Biura maklerskie patrzą na nadchodzący rok z ostrożnym optymizmem. Mają nadzieję, że polski rynek pierwotny wreszcie podąży za Zachodem, gdzie ożywienie nabrało tempa.

Publikacja: 30.12.2024 05:27

Trudna sytuacja na rynku IPO. Jaki okaże się 2025 rok?

Foto: Fotorzepa/Cezary Piwowarski

Jedyną spółką, która zadebiutowała w 2024 r. na rynku głównym GPW i przeprowadziła ofertę publiczną, była Żabka (więcej w ramce). W sumie pojawiło się dziewięć firm, ale pozostała ósemka przeniosła się z NewConnect. W całej historii „małej giełdy” na ten krok zdecydowało się już równo 100 firm. W 2025 r. to grono się powiększy. Niestety, na nowych dużych debiutantów spoza NewConnect na GPW na razie nie ma co liczyć.

Ożywienie w Europie

Polskie statystyki ratuje tylko Żabka. Dane dla innych rynków wyglądają już lepiej. IV kwartał przewyższył trzy poprzednie pod względem liczby światowych IPO – wynika z najnowszego raportu EY. Wprawdzie statystyki za cały 2024 r. nie wyglądają imponująco, ale w dużej mierze to „wina” Chin. Po zaostrzeniu tamtejszych regulacji aktywność na chińskim rynku IPO mocno spadła. W sumie na świecie w 2024 r. odnotowano 1215 transakcji. To o 10 proc. mniej niż w 2023 r. oraz o 14 proc. mniej niż w 2022 r. Wartość IPO przekroczyła 121 mld USD, spadając rok do roku o 4 proc.

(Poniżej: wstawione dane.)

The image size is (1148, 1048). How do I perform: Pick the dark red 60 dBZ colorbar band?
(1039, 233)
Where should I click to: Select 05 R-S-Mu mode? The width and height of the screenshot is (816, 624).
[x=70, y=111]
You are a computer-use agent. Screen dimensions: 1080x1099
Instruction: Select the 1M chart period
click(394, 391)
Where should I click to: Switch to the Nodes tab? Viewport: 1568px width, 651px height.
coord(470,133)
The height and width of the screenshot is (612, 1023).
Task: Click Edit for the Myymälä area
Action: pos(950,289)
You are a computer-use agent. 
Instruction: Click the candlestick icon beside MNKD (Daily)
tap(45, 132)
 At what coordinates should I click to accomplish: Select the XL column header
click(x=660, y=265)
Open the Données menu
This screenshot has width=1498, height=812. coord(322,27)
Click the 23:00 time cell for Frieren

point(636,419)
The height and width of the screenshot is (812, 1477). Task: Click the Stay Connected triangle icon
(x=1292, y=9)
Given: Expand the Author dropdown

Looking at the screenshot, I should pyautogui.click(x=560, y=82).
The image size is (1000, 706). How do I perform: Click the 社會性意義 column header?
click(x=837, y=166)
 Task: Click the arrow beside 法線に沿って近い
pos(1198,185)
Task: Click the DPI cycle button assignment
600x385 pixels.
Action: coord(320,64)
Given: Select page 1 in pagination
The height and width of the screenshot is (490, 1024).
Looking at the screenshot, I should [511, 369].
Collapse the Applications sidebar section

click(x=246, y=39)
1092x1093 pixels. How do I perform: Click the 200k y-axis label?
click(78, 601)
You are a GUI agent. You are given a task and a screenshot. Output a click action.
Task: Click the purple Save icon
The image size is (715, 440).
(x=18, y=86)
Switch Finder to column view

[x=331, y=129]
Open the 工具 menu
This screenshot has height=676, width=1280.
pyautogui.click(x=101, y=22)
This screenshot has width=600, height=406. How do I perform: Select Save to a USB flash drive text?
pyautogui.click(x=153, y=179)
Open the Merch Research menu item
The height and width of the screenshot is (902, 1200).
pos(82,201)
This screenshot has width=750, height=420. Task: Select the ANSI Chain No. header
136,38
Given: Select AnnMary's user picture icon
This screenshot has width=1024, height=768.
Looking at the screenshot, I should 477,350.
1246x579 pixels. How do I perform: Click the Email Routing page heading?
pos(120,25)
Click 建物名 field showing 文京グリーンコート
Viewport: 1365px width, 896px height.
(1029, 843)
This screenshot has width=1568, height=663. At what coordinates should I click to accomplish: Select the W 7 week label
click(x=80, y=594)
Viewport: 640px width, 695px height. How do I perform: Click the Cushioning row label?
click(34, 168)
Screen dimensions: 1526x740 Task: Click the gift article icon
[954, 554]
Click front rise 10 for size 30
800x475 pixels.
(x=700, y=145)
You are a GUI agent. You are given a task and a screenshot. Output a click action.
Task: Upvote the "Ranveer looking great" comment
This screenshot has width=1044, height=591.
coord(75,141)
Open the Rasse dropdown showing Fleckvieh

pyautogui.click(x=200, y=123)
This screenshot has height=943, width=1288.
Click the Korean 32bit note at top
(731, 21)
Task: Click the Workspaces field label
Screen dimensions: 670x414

Indie są tegoroczym liderem pod względem liczby przeprowadzonych IPO, a Stany Zjednoczone pod względem wartości. Wsparciem dla rynku pierwotnego w USA jest bezprecendensowa fala zwyżek na rynku wtórnym. Wyceny aktywów na tamtejszej giełdzie są rekordowo wysokie, co zachęca właścicieli firm do plasowania ofert akcji. Z kolei w Azji i na Pacyfiku liczba IPO w 2024 r. spadła o 35 proc., a wypływy z ofert aż o 51 proc.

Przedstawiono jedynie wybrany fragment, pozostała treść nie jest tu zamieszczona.